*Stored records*
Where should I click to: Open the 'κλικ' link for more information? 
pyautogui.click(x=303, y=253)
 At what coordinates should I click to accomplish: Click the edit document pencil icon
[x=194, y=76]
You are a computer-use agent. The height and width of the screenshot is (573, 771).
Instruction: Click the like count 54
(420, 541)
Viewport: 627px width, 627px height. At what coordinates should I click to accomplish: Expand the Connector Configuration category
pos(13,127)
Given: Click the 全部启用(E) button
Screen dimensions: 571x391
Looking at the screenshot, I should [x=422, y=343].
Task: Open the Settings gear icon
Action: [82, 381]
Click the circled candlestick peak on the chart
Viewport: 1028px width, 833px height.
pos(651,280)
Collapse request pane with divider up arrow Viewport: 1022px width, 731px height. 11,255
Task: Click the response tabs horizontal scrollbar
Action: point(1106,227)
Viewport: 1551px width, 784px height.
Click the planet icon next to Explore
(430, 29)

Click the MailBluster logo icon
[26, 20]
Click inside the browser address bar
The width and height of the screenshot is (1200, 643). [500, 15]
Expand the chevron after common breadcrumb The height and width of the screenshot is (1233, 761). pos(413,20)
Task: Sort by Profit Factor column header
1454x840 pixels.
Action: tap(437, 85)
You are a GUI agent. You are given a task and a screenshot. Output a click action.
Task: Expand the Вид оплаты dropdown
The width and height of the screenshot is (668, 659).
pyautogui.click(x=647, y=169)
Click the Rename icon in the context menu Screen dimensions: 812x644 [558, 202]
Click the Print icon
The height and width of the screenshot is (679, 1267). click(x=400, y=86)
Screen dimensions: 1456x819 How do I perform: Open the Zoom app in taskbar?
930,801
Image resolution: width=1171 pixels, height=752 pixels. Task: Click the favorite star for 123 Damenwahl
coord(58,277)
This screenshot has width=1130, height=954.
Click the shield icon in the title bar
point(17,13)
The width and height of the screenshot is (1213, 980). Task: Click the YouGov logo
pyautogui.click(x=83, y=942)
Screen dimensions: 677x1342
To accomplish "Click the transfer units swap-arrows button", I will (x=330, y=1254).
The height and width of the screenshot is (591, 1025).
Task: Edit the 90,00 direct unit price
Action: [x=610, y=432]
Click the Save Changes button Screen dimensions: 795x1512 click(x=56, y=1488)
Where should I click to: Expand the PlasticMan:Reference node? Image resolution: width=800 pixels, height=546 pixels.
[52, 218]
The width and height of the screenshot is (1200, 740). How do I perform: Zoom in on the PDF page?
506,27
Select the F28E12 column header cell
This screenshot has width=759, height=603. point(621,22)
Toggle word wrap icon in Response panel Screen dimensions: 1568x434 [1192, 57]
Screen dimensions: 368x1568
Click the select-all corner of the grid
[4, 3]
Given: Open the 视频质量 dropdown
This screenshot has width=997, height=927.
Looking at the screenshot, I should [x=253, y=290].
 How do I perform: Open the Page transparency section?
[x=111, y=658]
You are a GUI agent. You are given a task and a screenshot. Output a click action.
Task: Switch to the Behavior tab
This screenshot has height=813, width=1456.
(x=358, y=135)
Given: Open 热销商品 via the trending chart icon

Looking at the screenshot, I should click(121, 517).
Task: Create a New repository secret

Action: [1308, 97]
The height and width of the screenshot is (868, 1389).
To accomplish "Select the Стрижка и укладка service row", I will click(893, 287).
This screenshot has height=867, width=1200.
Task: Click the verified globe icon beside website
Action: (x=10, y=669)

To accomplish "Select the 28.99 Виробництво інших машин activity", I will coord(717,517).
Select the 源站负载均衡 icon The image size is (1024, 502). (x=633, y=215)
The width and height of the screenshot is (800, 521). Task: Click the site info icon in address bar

*What you need to do*
Could you reproduce every record exactly as shown above?

*Solution to the problem*
Where should I click to: Open the 'κλικ' link for more information? 
pyautogui.click(x=303, y=253)
 At what coordinates should I click to accomplish: Click the edit document pencil icon
[x=194, y=76]
You are a computer-use agent. The height and width of the screenshot is (573, 771).
Instruction: Click the like count 54
(420, 541)
Viewport: 627px width, 627px height. At what coordinates should I click to accomplish: Expand the Connector Configuration category
pos(13,127)
Given: Click the 全部启用(E) button
Screen dimensions: 571x391
Looking at the screenshot, I should [x=422, y=343].
Task: Open the Settings gear icon
Action: [82, 381]
Click the circled candlestick peak on the chart
Viewport: 1028px width, 833px height.
pos(651,280)
Collapse request pane with divider up arrow Viewport: 1022px width, 731px height. 11,255
Task: Click the response tabs horizontal scrollbar
Action: point(1106,227)
Viewport: 1551px width, 784px height.
Click the planet icon next to Explore
(430, 29)

Click the MailBluster logo icon
[26, 20]
Click inside the browser address bar
The width and height of the screenshot is (1200, 643). [500, 15]
Expand the chevron after common breadcrumb The height and width of the screenshot is (1233, 761). pos(413,20)
Task: Sort by Profit Factor column header
1454x840 pixels.
Action: tap(437, 85)
You are a GUI agent. You are given a task and a screenshot. Output a click action.
Task: Expand the Вид оплаты dropdown
The width and height of the screenshot is (668, 659).
pyautogui.click(x=647, y=169)
Click the Rename icon in the context menu Screen dimensions: 812x644 [558, 202]
Click the Print icon
The height and width of the screenshot is (679, 1267). click(x=400, y=86)
Screen dimensions: 1456x819 How do I perform: Open the Zoom app in taskbar?
930,801
Image resolution: width=1171 pixels, height=752 pixels. Task: Click the favorite star for 123 Damenwahl
coord(58,277)
This screenshot has width=1130, height=954.
Click the shield icon in the title bar
point(17,13)
The width and height of the screenshot is (1213, 980). Task: Click the YouGov logo
pyautogui.click(x=83, y=942)
Screen dimensions: 677x1342
To accomplish "Click the transfer units swap-arrows button", I will (x=330, y=1254).
The height and width of the screenshot is (591, 1025).
Task: Edit the 90,00 direct unit price
Action: [x=610, y=432]
Click the Save Changes button Screen dimensions: 795x1512 click(x=56, y=1488)
Where should I click to: Expand the PlasticMan:Reference node? Image resolution: width=800 pixels, height=546 pixels.
[52, 218]
The width and height of the screenshot is (1200, 740). How do I perform: Zoom in on the PDF page?
506,27
Select the F28E12 column header cell
This screenshot has width=759, height=603. point(621,22)
Toggle word wrap icon in Response panel Screen dimensions: 1568x434 [1192, 57]
Screen dimensions: 368x1568
Click the select-all corner of the grid
[4, 3]
Given: Open the 视频质量 dropdown
This screenshot has width=997, height=927.
Looking at the screenshot, I should [x=253, y=290].
 How do I perform: Open the Page transparency section?
[x=111, y=658]
You are a GUI agent. You are given a task and a screenshot. Output a click action.
Task: Switch to the Behavior tab
This screenshot has height=813, width=1456.
(x=358, y=135)
Given: Open 热销商品 via the trending chart icon

Looking at the screenshot, I should click(121, 517).
Task: Create a New repository secret

Action: [1308, 97]
The height and width of the screenshot is (868, 1389).
To accomplish "Select the Стрижка и укладка service row", I will click(893, 287).
This screenshot has height=867, width=1200.
Task: Click the verified globe icon beside website
Action: (x=10, y=669)

To accomplish "Select the 28.99 Виробництво інших машин activity", I will coord(717,517).
Select the 源站负载均衡 icon The image size is (1024, 502). (x=633, y=215)
The width and height of the screenshot is (800, 521). Task: Click the site info icon in address bar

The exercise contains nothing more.